Roesch, Matthew

Matthew Roesch
Associate Professor
Department of Psychology
Program in Neuroscience & Cognitive Science
College of Behavioral and Social Sciences
2123G Biology-Psychology Building
General Research Interests: 

Neural mechanisms underlying learning and decision-making, and their disturbance in addiction, aging, and schizophrenia

Research examples

Neural and Behavioral Consequences of Drug Abuse during Decision-Making

Background: 

I received my BS in neuroscience with honors from the University of Pittsburgh (1997) and my PhD in neuroscience from the Department of Neuroscience and the Center for the Neural Basis of Cognition at the University of Pittsburgh (2004). From August 2004-2007 I has worked as a post-doctoral fellow in Dr. Geoffrey Schoenbuam’s lab.
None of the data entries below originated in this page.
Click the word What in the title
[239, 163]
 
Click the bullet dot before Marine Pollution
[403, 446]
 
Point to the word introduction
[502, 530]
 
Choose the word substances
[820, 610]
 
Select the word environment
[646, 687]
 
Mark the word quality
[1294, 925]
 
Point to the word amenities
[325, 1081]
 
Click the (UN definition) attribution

In 2007 I was promoted to assistant professor at University of Maryland School of Medicine and in 2009 I accepted a tenure-track position in the Department of Psychology and the Program in Neuroscience and Cognitive Science at the University of Maryland College Park. I received tenure in 2013 and am currently an associate professor. The goal of my research has been to investigate neural mechanisms underlying learning and decision-making, and their disturbance in addiction, aging, and schizophrenia. Specifically, I record single unit activity or dopamine release from various brain regions as rats perform a variety of cognitive tasks (e.g. reversal, delay discounting, stop-signal, set-shifting, conflict) and evaluate loss of function after pharmacological or optogenetic manipulation. I completed my dissertation work in the lab of Dr. Carl Olson in the Department of Neuroscience (CNUP) and the Center for the Neural Basis of Cognition (CNBC) at the University of Pittsburgh. There, I recorded from single neurons in several areas in primate frontal and medial cortex during performance of conflict and reward based saccade tasks. After graduating, I accepted a position as post-doctoral fellow on the Cellular and Integrative Neuroscience Post-Doctoral Training Grant at the University of Maryland Medical School under the advisement of Dr. Geoff Schoenbaum. There I continued my work on reward-guided decision-making and started examining issues related to addiction, aging, and schizophrenia, work that has continued in my lab in College Park.